Wagner critica discussão
Em café com jornalistas no final do ano, ao ser questionado pelo Broadcast/Estadão sobre as discussões pela sucessão no Senado, o líder do governo no Senado, Jaques Wagner (PT-BA), disse que as duas Casas do Congresso anteciparam esse debate “estupidamente”.
Wagner reconheceu os gestos feitos por Alcolumbre à oposição, mas reforçou a importância que a base governista terá para sua eventual eleição em 2025.
“Na minha opinião, é óbvio que ele [Alcolumbre] quer [ser presidente do Senado], mas se for fazer a conta, na base tem mais [senadores] do que na oposição”, afirmou, indicando que a base governista teria mais votos para garantir a eleição de Alcolumbre do que a oposição.
Jaques Wagner, líder do governo no Senado
O líder do governo no Senado, um dos principais e mais longevos aliados do presidente Luiz Inácio Lula da Silva, disse que “em vários momentos ele [Alcolumbre] faz gestos”.

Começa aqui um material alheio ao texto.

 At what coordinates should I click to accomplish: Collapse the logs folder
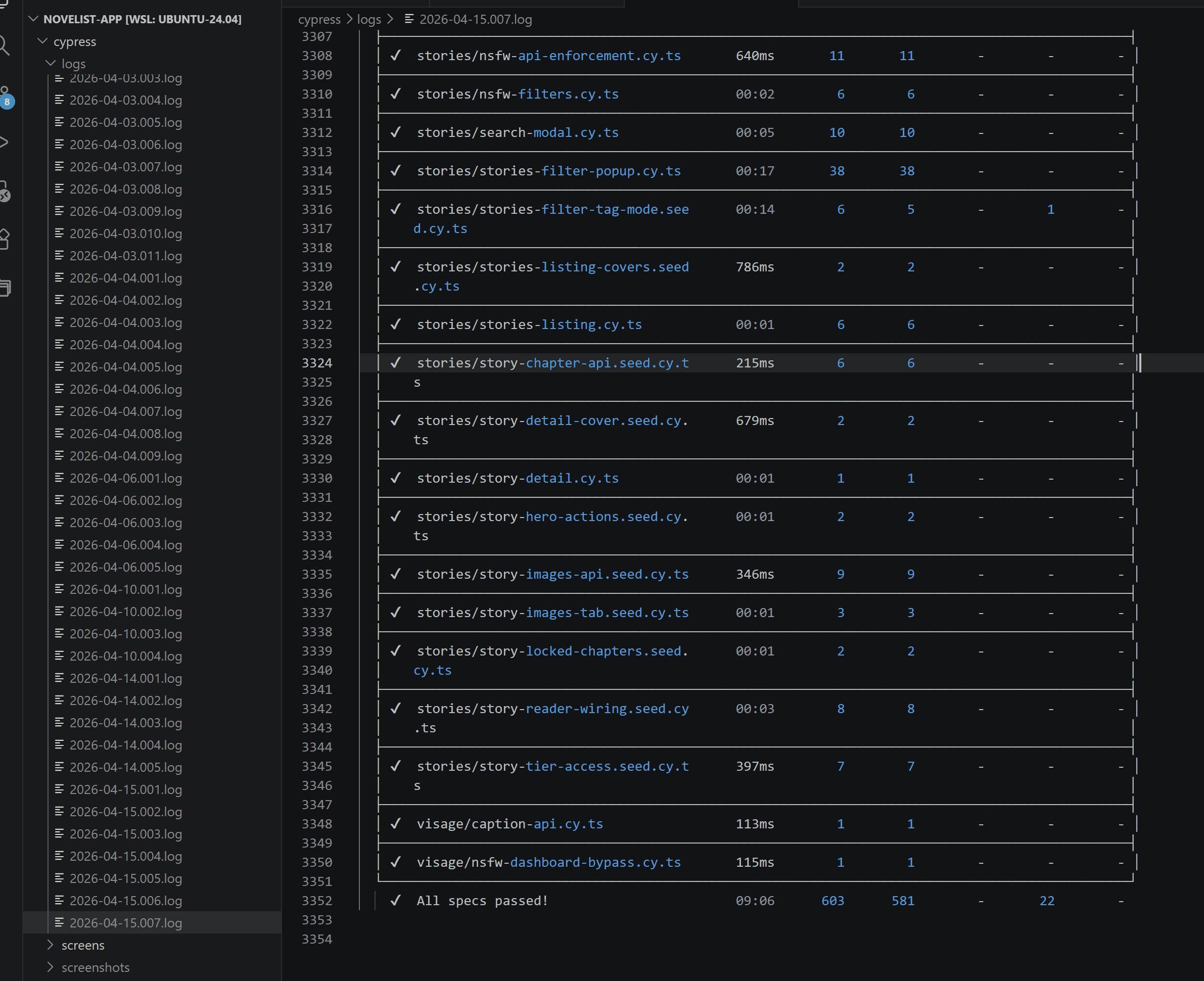coord(52,63)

“Mas são gestos, em geral, de matérias que sabidamente seriam difíceis para o governo. Nas matérias que eram viscerais, não houve essa hesitação”, afirmou.
O líder disse, ainda, ser “cedo demais” para avaliar se o PT e o governo devem apoiar, mesmo que informalmente, a eleição de Alcolumbre para a presidência do Senado.